The car makes long distances seem smaller by moving you down the road with confidence and exuberance. It’s an elegant ride. And unlike its competition, the new Range Rover doesn’t pretend to be anything other than a full-on luxury SUV. The car is great for a large family but, there’s no seven-seat option. Still, the boot is huge (and even has a split tailgate, which is rare these days), and for five people it’s a wonderful way of getting about, with its large windows and a wonderful cabin experience. Range Rover does offer a long wheelbase version, but that’s a luxury option.
Range Rover will be offering six different powertrains to propel this beast, which will consist of two diesel (296 or 345bhp) and four petrol models. The P400 is a mild hybrid 3.0-litre. However, the P400e – a full plug-in hybrid will use a 2.0-litre four-cylinder petrol engine. Range Rover has also stated it will offer a fully electric model by 2024 in line with the company’s promise to go totally electric for all its vehicles in a few years. All combustion engine options are linked to an eight-speed automatic gearbox and all-wheel drive and steering with the surprisingly agile ‘Terrain Response’ technology that gives the Range Rover SUV its unrivaled off-road ability.

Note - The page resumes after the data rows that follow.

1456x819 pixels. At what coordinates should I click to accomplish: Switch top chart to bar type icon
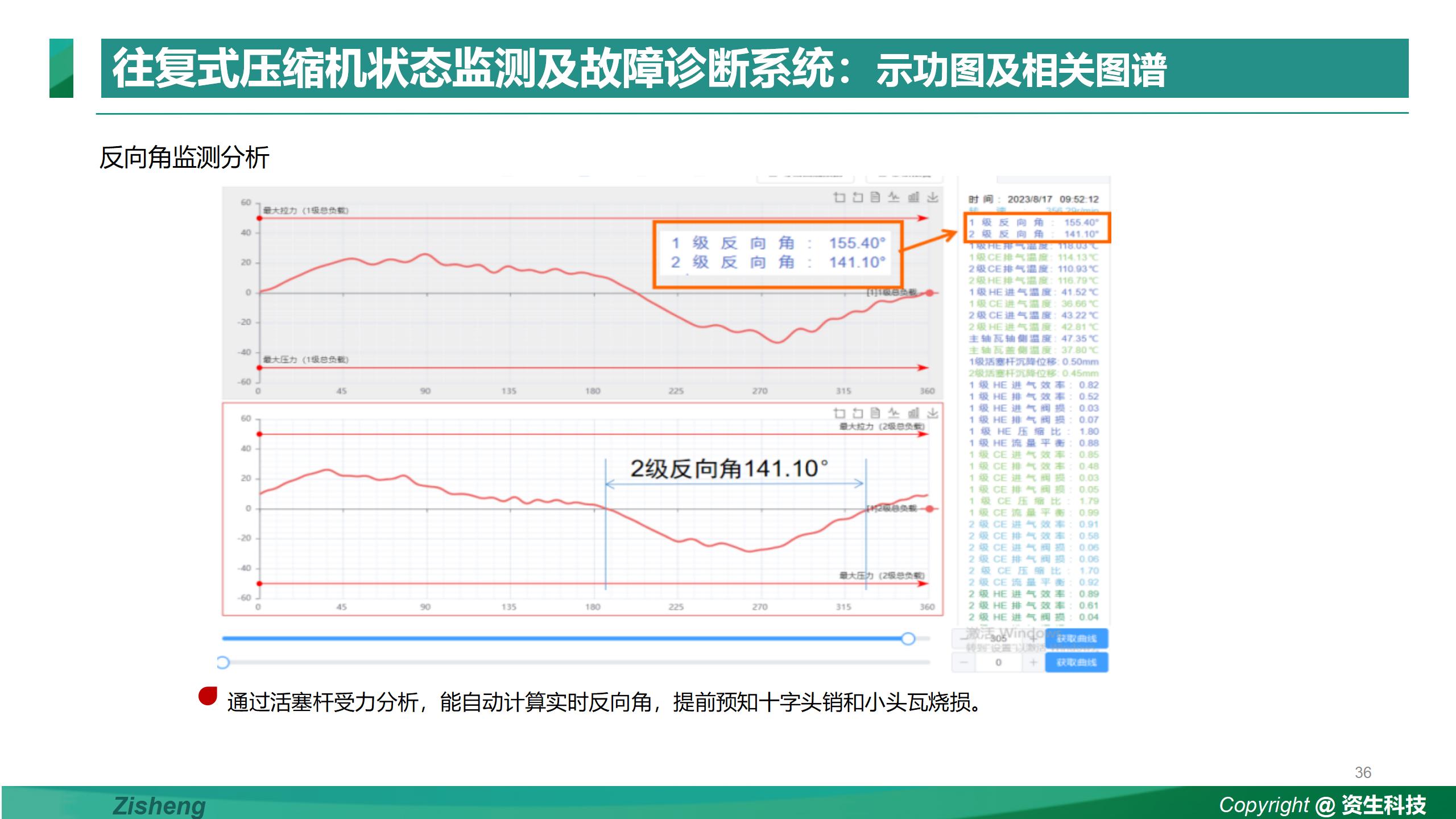click(913, 197)
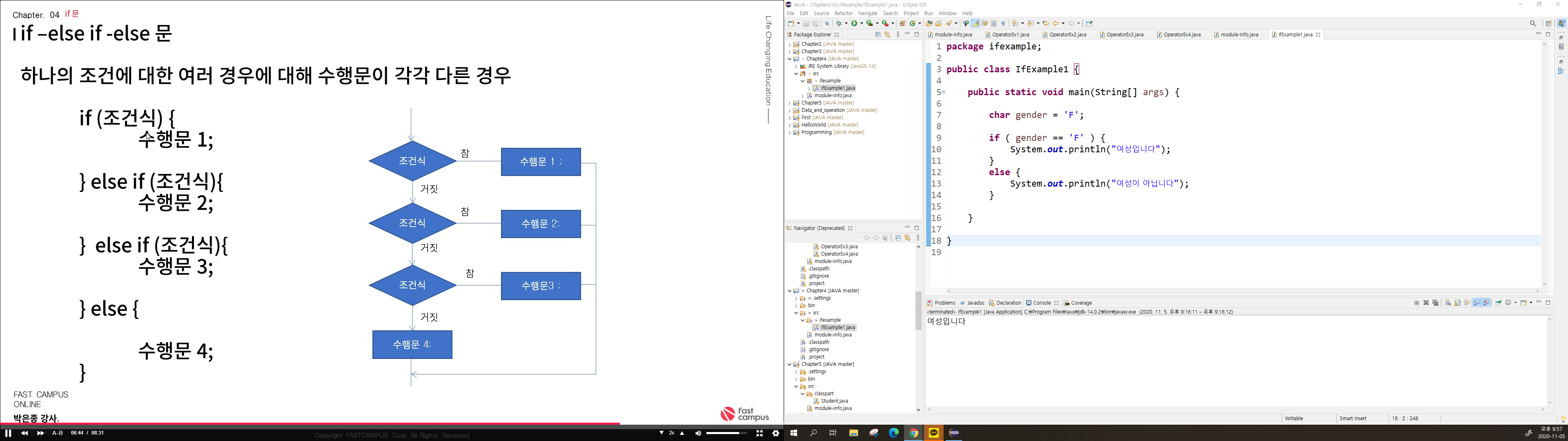Open Chrome from the Windows taskbar

pyautogui.click(x=914, y=433)
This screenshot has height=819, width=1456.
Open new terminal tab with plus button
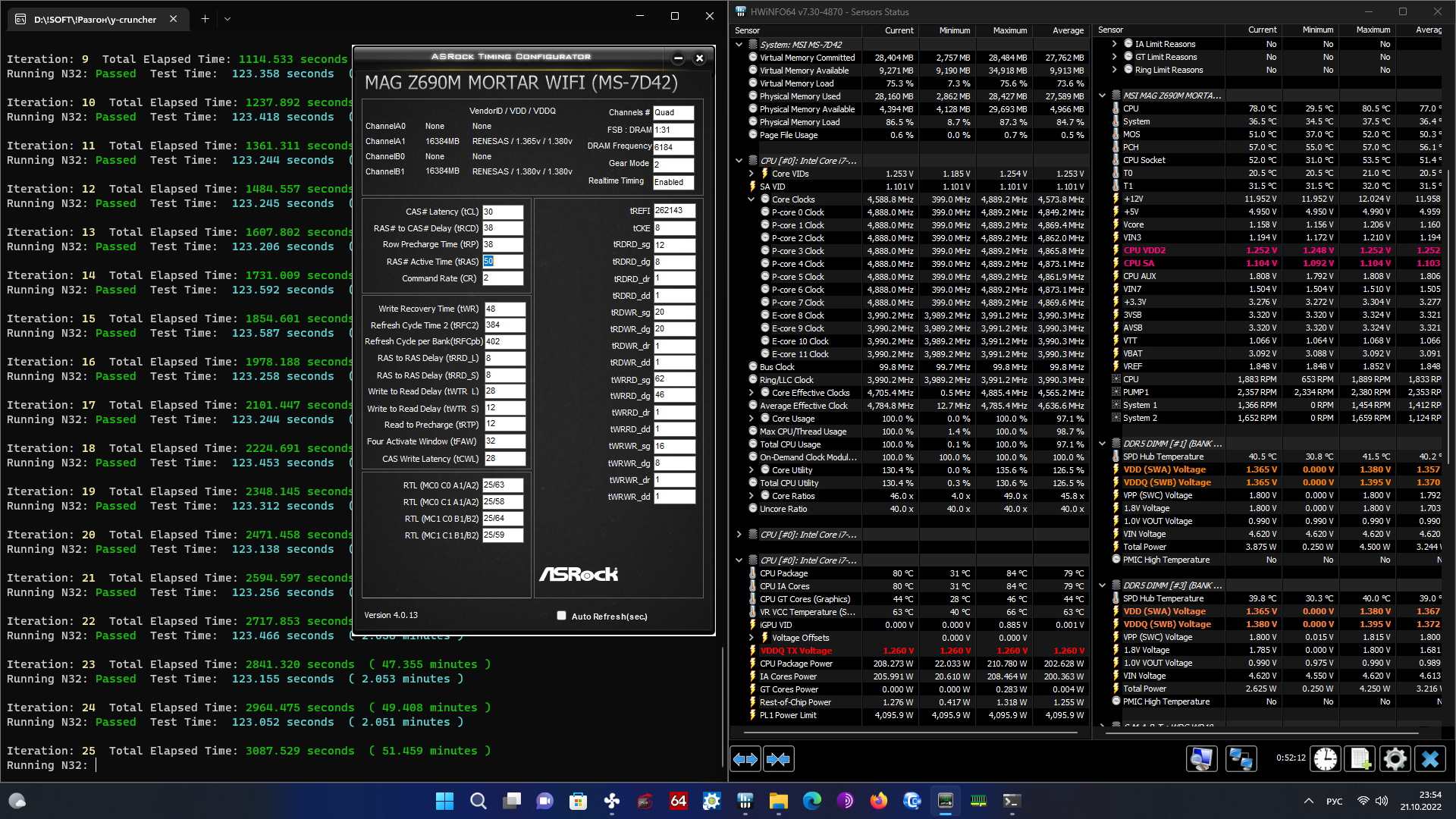(x=205, y=19)
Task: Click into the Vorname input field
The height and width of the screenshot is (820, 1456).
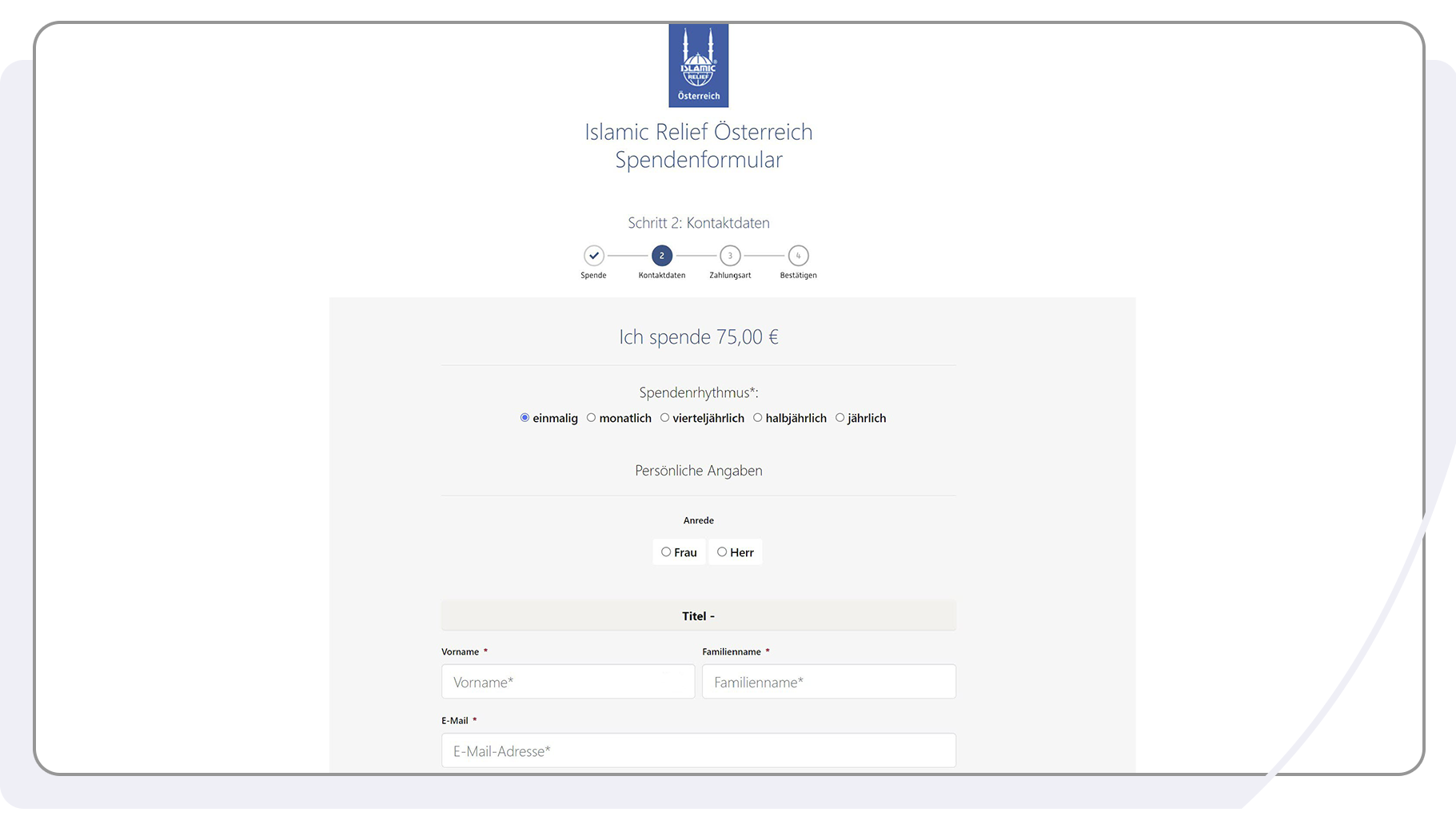Action: point(568,681)
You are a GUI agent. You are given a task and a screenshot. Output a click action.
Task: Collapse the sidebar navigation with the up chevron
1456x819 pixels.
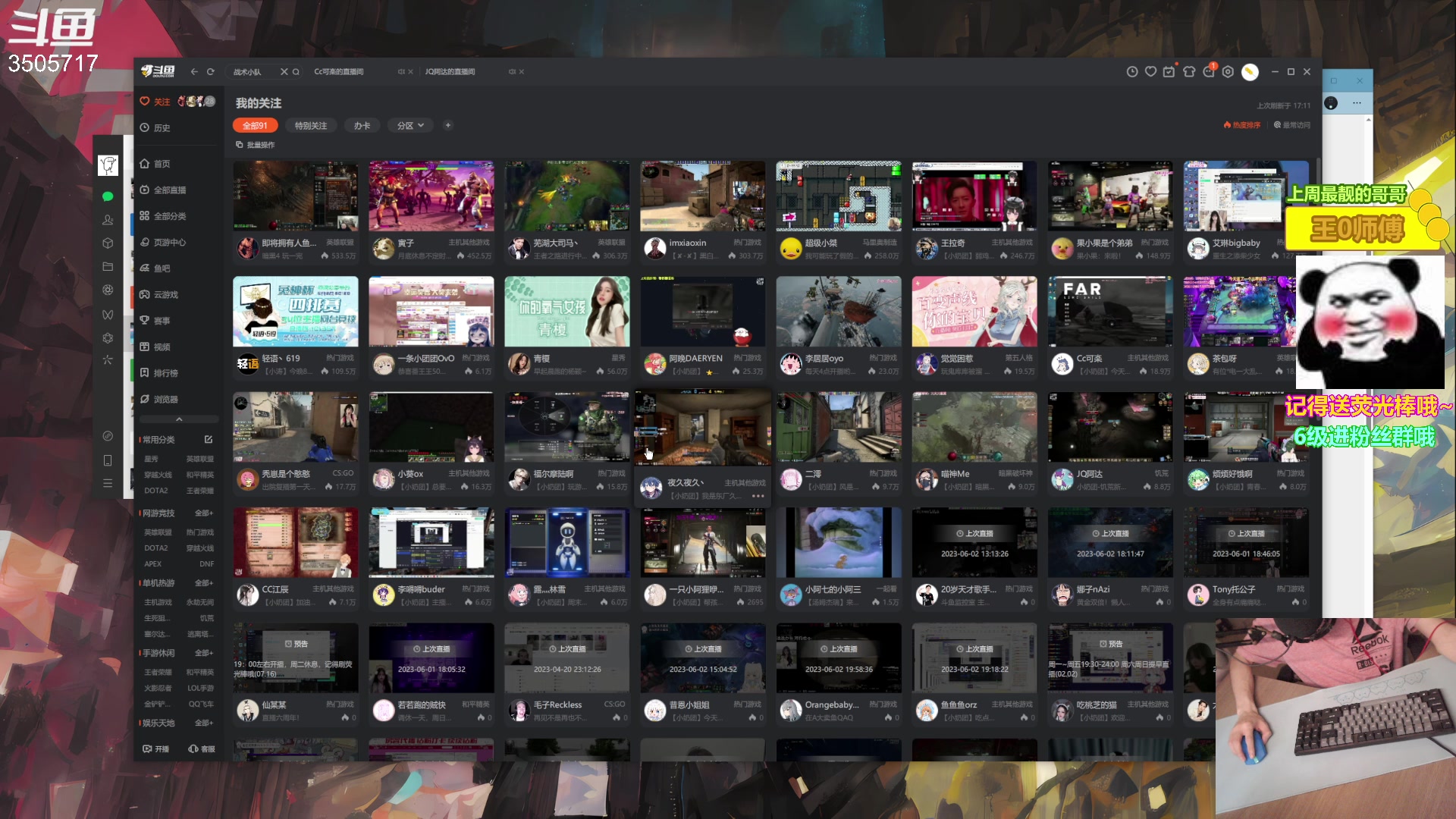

As for its drive, the Range Rover is easy to steer and controls its advanced body well through standard air suspension. In actual fact, this SUV drives and rides a placid, stately limousine.
While most owners won’t take this vehicle on a rough 4-wheel adventure, it’s nice to know that the vehicle is very competent off road. With a push of a button, you can put the Terrain Response II off-road software in auto, and you can cross rivers (up to 900mm deep), climb mountains, and traverse the most treacherous landscapes, all while listening to music via the car’s sound system.
Inside the new Range Rover you’ll find a sense of superiority and up market features. There’s also three-zone ambient lighting and various multimedia options (including a 1,700w 29-speaker Meridian stereo). It’s no secret that Land Rover’s Achilles heel has long been its infotainment system. However, since the 2018 facelift, things have gotten much better and the Touch Pro Duo system that debuted in the Range Rover Velar gives you two easy to navigate touch screens stacked one above the other. And it doesn't end there. Apart from being heavily loaded with creature comforts, there are ample integrated tech within the car that will help make life easier for you and your occupants on the road. Inside the car you’ll find a large 13.1-inch infotainment system, 13.7-inch Interactive Driver Display instrument cluster, and 11.4-inch adjustable high-definition touch screens at the rear seats.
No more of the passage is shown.